Pandas for Finance: Joins: Prices x Sector Lookup, merge() and the SQL JOIN
Video: Joins: Prices x Sector Lookup, merge() and the SQL JOIN | Pandas for Finance Ep8 by CelesteAI
prices.merge(sectors, on="Ticker")glues the two tables together.how="left"keeps every price row;"inner"drops unmatched. Thengroupby("Sector")["Return"].mean()answers “which sectors performed best?” The VLOOKUP-for-adults episode.
A merge is SQL’s JOIN: combine rows from two DataFrames using a shared key.
Two tables, one join
import pandas as pd
prices = pd.read_parquet("data/prices.parquet")
sectors = pd.read_csv("data/sector_map.csv")
print(sectors.head())
Ticker Sector
0 AAPL Technology
1 MSFT Technology
2 GOOGL Communication Services
3 AMZN Consumer Discretionary
4 NVDA Technology
prices has many rows per Ticker (one per Date). sectors has one row per Ticker. Join them on Ticker:
merged = prices.merge(sectors, on="Ticker", how="left")
print(merged.head())
Date Ticker Open ... Sector
0 2018-01-02 AAPL 42.54 ... Technology
1 2018-01-03 AAPL 42.95 ... Technology
2 2018-01-04 AAPL 43.13 ... Technology
...
The Sector column is repeated for every price row. SQL’s INNER JOIN behavior: rows with matching keys are kept; rest are dropped (or kept with NaN, depending on how).
Join types
prices.merge(sectors, on="Ticker", how="inner") # only matching keys
prices.merge(sectors, on="Ticker", how="left") # keep all prices
prices.merge(sectors, on="Ticker", how="right") # keep all sectors
prices.merge(sectors, on="Ticker", how="outer") # keep all from both
| How | Keeps |
|---|---|
inner |
Only rows with key in both |
left |
All from left; right’s matches |
right |
All from right; left’s matches |
outer |
All from both; NaN where unmatched |
For “I have prices, attach metadata,” how="left" — never lose price rows.
For “I have a list of tickers I care about, give me their prices,” how="inner" (or filter prices first).

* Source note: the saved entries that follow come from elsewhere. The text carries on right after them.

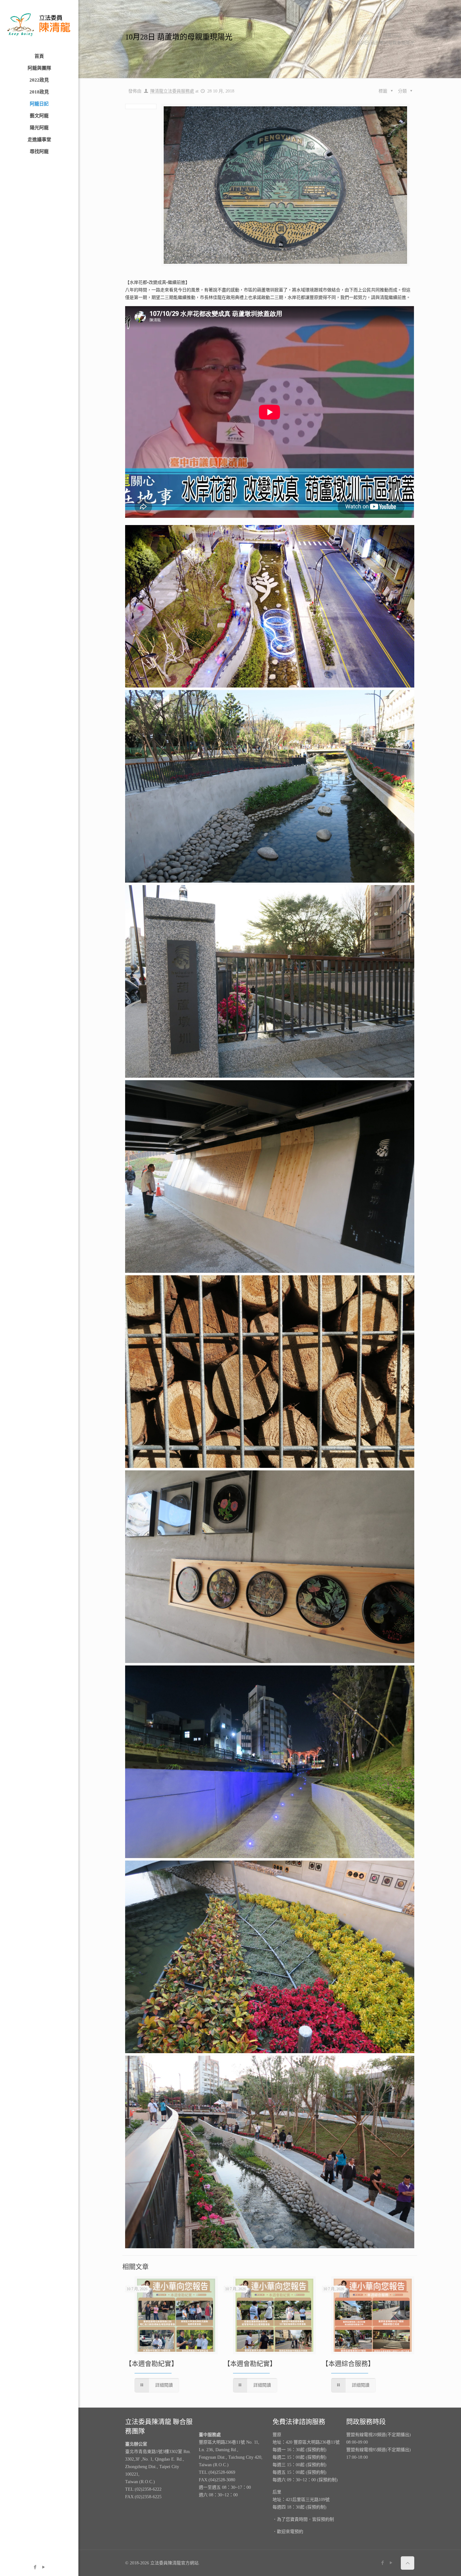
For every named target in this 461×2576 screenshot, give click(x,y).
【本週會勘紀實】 (151, 2363)
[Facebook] (35, 2567)
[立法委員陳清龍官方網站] (39, 25)
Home (363, 35)
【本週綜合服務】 (348, 2363)
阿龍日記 (391, 35)
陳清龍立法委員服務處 (172, 91)
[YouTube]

Different key column names
ticker_meta = pd.read_csv("data/ticker_metadata.csv") # has "Symbol" column
merged = prices.merge(ticker_meta, left_on="Ticker", right_on="Symbol")
left_on and right_on for column names that differ between the two DataFrames.
Many-to-one vs many-to-many
The prices × sectors join is many-to-one — many price rows per ticker, one sector per ticker. Result: one row per input price row. Standard.
Many-to-many (both sides have multiple matches) creates a cartesian product within each key group. Usually a bug. Verify with:
merged = prices.merge(sectors, on="Ticker", validate="many_to_one")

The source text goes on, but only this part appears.